In 1981, Chronicle of a Death Foretold was published, one of the best-known novels by the legendary Colombian writer Gabriel García Márquez (Colombia, 1937 – 2014), a work of fiction that has overtones of journalism due to the reconstruction of the events of the fatal fate of Santiago Nazar.
“The day they were going to kill him, Santiago Nasar got up at 5:30 in the morning to wait for the ship in which the bishop was arriving.” Thus begins the endearing story told in five chapters by a chronicler – his name is never mentioned – who recounts what happened before, during and after that Sunday of the murder of Santiago Nasar, a slender and pale 22-year-old young man of Arab descent. , somewhat cheerful and serene. He is pointed out as guilty of seriously injuring Ángela Vicario, a young woman who has just married Bayardo San Román, a handsome and wealthy 30-year-old train engineer, and, consequently, the twin brothers Pablo and Pedro Vicario decide to kill Nasar. moments after her sister’s big wedding, proclaiming the news through the streets of the town at dawn, carrying the rumor to the ears of the town’s inhabitants, except those of Santiago.

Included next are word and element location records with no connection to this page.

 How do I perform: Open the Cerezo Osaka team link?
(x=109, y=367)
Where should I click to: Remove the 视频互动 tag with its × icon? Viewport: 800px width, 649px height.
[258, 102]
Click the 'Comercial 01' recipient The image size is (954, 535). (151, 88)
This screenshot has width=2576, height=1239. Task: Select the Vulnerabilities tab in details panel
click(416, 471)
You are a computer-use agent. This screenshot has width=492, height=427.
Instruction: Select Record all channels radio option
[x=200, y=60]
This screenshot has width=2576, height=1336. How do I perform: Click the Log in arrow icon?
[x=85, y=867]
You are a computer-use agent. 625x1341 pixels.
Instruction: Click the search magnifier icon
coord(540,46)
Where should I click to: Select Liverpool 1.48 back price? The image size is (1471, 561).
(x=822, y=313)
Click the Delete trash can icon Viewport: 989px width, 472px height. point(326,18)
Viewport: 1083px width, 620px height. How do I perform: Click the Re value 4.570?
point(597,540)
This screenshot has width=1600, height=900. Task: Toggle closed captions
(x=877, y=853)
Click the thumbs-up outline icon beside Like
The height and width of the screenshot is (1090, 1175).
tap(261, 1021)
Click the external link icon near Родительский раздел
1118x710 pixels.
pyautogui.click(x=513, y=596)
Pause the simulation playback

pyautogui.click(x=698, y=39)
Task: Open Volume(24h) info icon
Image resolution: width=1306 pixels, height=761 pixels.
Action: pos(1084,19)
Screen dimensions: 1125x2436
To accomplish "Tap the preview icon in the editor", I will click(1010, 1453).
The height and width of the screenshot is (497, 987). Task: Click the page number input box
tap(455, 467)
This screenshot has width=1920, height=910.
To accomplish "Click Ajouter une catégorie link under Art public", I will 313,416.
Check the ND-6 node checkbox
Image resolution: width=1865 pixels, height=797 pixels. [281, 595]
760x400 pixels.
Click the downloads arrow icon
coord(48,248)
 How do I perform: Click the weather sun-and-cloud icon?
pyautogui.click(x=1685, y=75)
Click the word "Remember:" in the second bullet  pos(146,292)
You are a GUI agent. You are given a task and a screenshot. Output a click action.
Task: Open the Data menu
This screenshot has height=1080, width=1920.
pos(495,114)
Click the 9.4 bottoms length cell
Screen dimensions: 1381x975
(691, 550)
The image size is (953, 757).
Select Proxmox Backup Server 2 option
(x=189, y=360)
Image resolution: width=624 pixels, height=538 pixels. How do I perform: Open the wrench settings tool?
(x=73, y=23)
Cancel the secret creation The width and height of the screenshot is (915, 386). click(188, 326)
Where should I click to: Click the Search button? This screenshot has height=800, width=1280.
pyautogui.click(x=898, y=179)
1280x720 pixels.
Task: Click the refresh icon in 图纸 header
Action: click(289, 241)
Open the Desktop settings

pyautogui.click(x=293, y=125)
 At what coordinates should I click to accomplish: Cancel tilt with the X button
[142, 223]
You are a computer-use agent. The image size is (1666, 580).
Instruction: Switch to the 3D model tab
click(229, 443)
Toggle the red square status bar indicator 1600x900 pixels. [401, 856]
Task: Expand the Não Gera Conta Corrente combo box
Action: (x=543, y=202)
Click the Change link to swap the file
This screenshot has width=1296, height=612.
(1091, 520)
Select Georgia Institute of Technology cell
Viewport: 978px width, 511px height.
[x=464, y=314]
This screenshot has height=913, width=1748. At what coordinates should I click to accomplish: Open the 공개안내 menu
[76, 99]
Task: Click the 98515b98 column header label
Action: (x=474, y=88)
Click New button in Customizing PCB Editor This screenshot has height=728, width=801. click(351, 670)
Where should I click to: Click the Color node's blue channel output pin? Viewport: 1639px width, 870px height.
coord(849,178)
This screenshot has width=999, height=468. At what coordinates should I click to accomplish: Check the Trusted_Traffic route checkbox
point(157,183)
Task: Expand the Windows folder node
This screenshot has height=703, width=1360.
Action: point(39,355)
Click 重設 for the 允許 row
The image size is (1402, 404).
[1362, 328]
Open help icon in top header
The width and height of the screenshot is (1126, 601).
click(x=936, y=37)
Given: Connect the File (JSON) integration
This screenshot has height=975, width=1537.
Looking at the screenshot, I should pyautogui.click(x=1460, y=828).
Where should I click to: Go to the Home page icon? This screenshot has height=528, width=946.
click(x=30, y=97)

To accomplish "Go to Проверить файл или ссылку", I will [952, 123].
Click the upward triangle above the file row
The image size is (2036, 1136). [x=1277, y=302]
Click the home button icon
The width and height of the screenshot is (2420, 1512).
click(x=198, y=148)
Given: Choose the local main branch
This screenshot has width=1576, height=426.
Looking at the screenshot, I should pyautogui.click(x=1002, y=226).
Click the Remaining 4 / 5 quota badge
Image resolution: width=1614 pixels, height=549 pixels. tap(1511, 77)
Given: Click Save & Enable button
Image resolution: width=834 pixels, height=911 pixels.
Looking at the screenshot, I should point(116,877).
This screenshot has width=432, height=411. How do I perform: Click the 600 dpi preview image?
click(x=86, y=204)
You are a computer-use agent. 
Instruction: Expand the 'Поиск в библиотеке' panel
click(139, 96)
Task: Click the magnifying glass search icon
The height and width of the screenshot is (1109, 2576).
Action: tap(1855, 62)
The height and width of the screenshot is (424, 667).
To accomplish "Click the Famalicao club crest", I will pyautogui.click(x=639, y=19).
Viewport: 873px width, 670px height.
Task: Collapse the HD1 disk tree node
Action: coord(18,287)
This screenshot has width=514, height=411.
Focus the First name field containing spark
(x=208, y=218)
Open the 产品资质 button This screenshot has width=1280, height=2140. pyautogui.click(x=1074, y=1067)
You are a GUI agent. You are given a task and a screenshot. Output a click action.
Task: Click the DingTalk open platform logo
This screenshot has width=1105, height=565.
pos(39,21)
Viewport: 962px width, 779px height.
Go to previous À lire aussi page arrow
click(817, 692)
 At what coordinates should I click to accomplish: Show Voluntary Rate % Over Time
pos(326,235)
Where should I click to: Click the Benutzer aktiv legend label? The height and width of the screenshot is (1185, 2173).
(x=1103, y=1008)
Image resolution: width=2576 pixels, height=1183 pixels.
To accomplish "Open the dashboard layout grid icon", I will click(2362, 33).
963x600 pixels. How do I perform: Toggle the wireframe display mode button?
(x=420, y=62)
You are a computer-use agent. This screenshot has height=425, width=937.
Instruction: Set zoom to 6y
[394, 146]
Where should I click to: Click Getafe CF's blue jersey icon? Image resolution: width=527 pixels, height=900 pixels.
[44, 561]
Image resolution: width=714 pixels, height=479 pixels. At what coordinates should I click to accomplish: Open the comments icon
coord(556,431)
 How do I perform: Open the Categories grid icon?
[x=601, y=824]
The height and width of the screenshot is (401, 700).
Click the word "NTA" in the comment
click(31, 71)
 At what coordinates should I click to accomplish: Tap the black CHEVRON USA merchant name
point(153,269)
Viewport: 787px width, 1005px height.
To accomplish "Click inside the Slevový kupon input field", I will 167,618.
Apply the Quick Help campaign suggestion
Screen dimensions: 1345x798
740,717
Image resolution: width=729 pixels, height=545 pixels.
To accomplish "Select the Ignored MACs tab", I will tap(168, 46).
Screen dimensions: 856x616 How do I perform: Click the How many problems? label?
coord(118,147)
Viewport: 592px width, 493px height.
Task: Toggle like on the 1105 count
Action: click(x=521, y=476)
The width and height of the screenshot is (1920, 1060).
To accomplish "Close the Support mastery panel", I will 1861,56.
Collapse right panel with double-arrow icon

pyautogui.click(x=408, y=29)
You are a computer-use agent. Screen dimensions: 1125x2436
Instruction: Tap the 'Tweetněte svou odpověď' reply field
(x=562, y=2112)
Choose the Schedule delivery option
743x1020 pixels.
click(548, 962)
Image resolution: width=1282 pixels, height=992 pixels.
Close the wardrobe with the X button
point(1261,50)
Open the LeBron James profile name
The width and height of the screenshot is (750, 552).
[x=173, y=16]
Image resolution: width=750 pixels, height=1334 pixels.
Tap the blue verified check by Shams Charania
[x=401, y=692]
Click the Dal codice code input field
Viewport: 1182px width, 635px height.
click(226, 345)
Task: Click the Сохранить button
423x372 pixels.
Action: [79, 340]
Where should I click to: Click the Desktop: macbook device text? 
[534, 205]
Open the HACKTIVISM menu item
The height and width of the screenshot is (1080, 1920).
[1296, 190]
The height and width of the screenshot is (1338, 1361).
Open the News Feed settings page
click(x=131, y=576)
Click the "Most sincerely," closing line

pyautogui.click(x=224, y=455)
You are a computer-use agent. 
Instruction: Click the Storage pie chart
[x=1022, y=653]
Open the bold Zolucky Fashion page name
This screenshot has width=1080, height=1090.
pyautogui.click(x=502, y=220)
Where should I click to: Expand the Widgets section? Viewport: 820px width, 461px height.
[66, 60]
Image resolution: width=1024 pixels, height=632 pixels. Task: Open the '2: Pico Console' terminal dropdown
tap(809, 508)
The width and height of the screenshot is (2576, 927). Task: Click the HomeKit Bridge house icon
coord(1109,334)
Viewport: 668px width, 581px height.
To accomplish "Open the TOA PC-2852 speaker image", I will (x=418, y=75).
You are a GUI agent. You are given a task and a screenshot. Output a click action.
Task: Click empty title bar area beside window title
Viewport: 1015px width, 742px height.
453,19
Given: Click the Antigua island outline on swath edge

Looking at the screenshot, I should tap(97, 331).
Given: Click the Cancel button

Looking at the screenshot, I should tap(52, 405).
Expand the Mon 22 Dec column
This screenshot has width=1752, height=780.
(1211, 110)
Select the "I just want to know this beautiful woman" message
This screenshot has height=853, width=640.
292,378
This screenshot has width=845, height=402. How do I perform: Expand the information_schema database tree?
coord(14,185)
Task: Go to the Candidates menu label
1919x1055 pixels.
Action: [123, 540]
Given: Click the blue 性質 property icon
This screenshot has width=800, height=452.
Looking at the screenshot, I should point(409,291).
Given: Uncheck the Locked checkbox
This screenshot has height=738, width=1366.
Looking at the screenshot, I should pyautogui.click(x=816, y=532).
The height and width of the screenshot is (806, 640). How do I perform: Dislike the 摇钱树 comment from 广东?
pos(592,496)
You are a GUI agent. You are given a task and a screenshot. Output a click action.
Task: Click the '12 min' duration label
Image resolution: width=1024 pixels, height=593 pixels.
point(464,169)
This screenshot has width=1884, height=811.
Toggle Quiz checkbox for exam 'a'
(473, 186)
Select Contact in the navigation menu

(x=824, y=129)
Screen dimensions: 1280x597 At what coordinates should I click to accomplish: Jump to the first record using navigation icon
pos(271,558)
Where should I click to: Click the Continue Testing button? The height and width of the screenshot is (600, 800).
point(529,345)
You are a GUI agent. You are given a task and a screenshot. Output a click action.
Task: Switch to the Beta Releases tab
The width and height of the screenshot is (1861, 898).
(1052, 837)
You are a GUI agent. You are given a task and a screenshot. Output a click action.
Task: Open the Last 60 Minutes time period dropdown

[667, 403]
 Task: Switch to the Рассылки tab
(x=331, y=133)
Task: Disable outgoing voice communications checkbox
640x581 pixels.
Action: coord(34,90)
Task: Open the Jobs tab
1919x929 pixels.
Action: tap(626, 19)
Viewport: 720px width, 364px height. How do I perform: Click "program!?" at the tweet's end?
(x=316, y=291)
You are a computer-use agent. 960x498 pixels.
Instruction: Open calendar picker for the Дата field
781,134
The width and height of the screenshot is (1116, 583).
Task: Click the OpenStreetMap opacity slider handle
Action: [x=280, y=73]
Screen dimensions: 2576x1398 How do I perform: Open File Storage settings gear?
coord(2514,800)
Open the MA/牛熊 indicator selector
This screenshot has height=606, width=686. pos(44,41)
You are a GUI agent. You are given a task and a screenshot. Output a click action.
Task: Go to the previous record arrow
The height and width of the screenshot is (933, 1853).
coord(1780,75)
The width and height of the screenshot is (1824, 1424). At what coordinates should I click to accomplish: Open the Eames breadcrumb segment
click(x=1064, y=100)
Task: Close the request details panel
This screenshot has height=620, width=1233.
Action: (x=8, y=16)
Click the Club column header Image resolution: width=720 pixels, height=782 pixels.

What characterizes this story is time management, it is a non-linear narrative, but that is not an impediment to telling a story, just another way of doing it. For example, the first chapter focuses on Santiago’s family; the second is about how their relationship between Bayardo and Angela is woven long before the murder. On the other hand, the narrator resorts to what he witnessed and other voices, thus granting a richness in the elaboration of the “chronicle” with the testimonies that the inhabitants of the town and their acquaintances tell him.
As a result of his narrative sensibility, in 1982, the Swedish Academy recognized the creator of the fantastic world of Macondo with the Nobel Prize for Literature for his prolific career, endowed with magical realism, that subtle mix between the real and the fantastic, coming from the imagination and experience as in One Hundred Years of Solitude (1967) or The Autumn of the Patriarch (1975), to the point of being compared to William Faulkner -one of his leading writers- and even Honoré de Balzac.